## Exercise directions
If a line in the entries below contains "Komitee", copy it.

## Source records
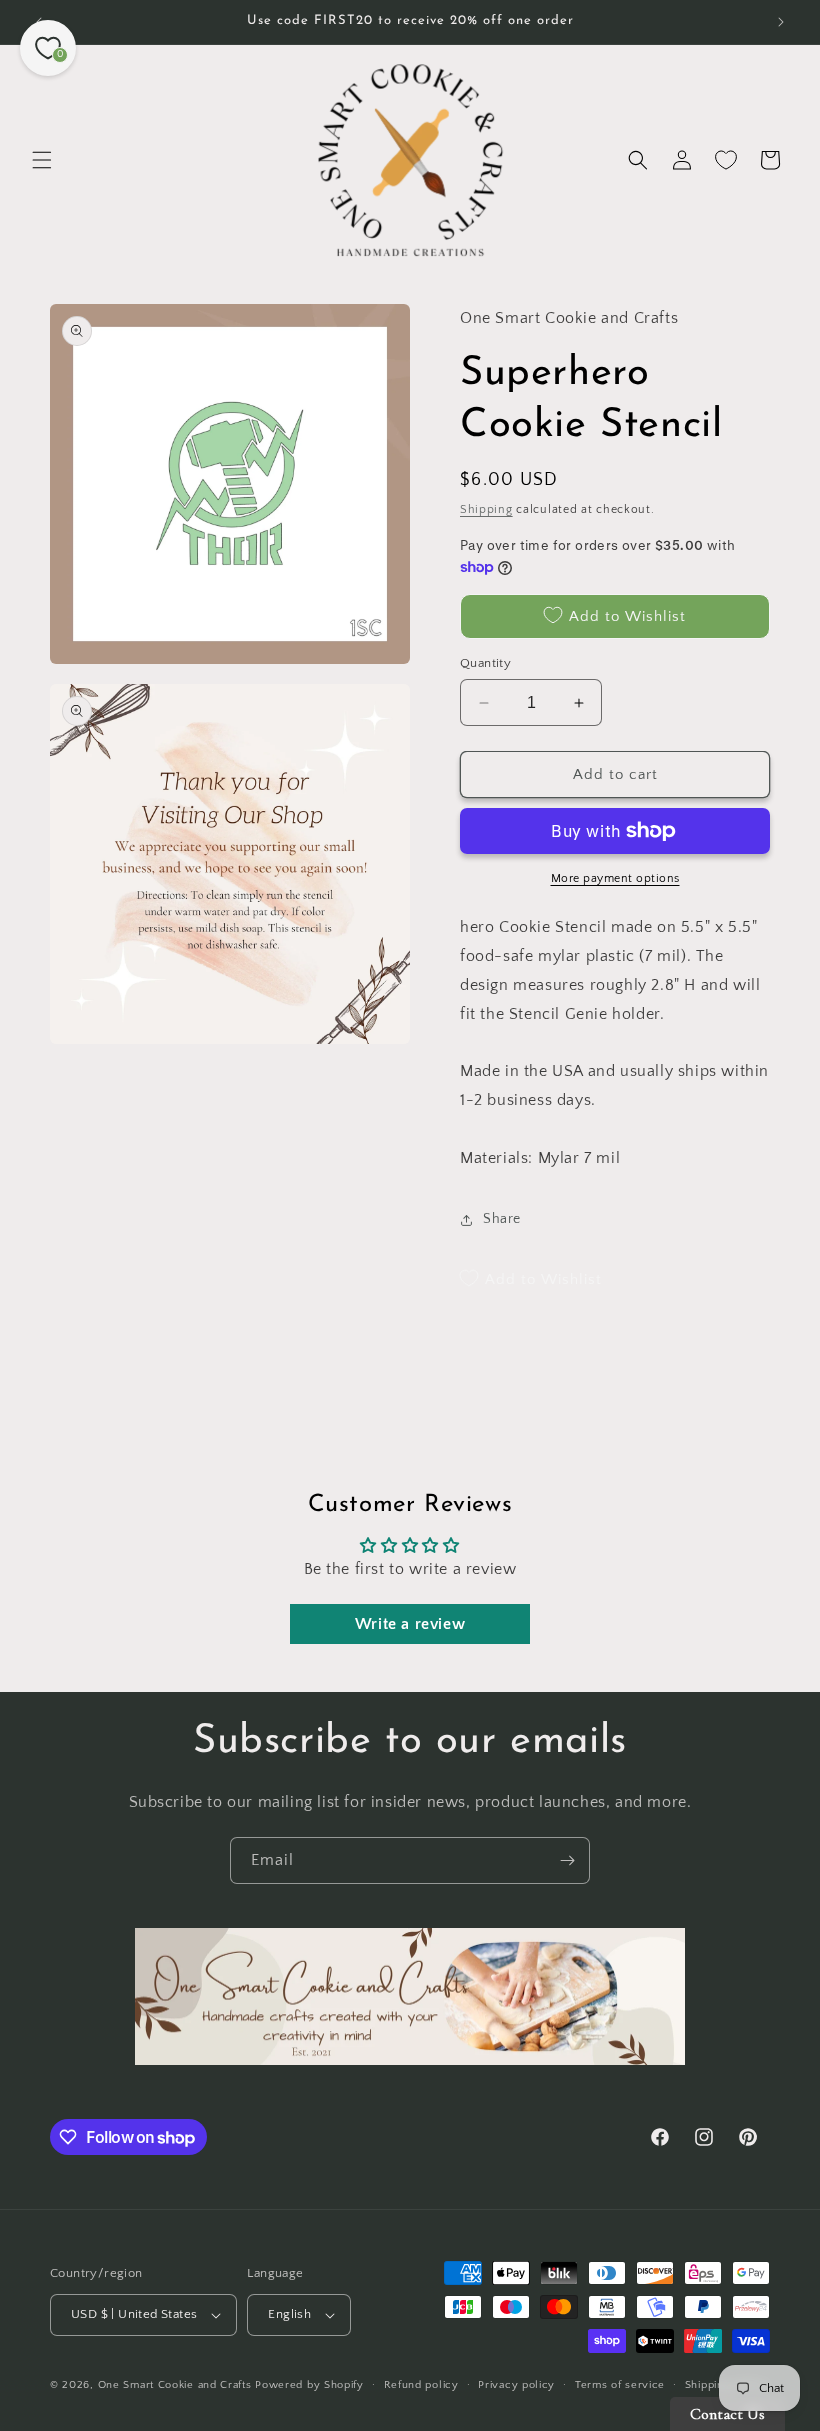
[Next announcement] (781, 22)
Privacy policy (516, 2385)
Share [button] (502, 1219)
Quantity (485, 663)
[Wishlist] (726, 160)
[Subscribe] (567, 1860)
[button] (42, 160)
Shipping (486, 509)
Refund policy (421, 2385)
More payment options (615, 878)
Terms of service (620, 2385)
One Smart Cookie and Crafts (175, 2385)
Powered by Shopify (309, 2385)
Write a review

---

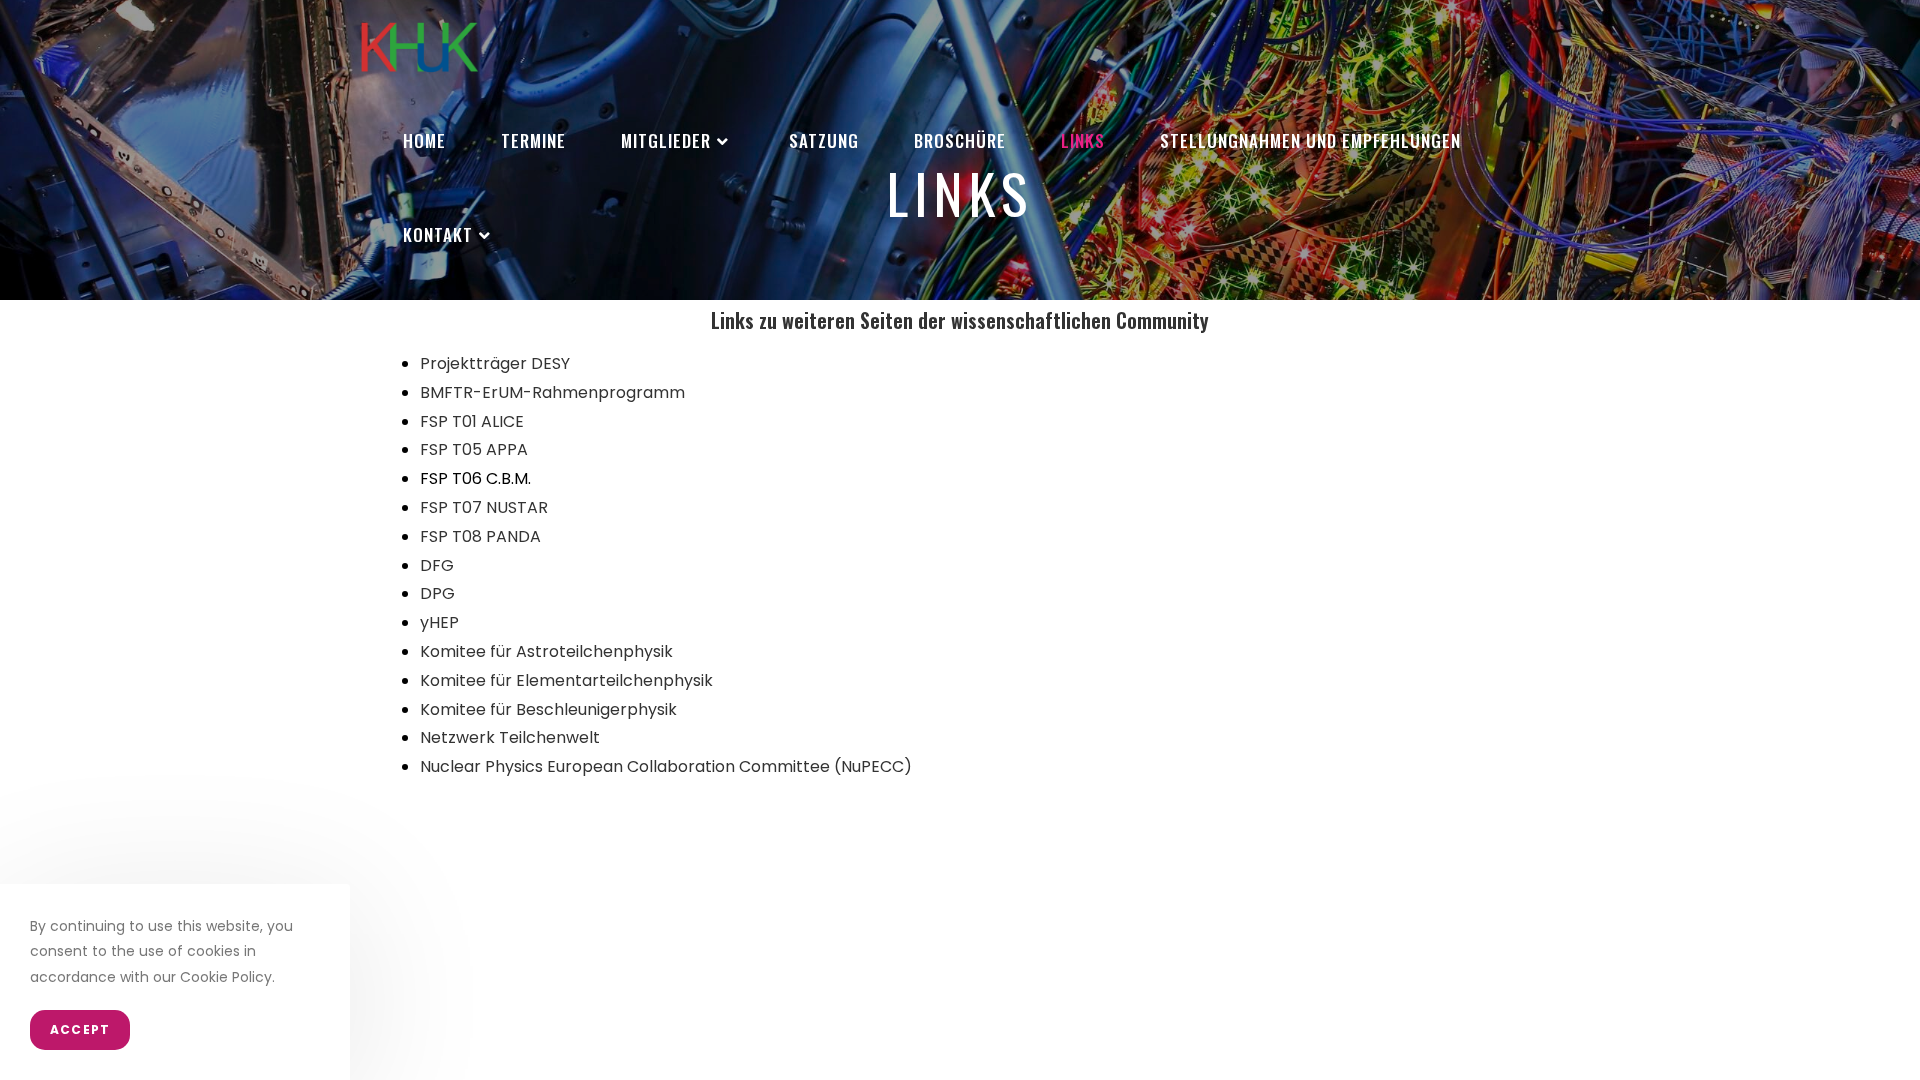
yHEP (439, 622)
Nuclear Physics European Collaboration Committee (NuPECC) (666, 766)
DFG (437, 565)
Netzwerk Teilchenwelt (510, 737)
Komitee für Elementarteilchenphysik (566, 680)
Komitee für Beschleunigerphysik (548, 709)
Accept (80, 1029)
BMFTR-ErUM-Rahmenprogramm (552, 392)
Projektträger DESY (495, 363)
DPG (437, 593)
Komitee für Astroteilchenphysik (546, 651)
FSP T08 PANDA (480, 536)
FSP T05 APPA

## Answer for the task
Komitee für Elementarteilchenphysik (566, 680)
Komitee für Beschleunigerphysik (548, 709)
Komitee für Astroteilchenphysik (546, 651)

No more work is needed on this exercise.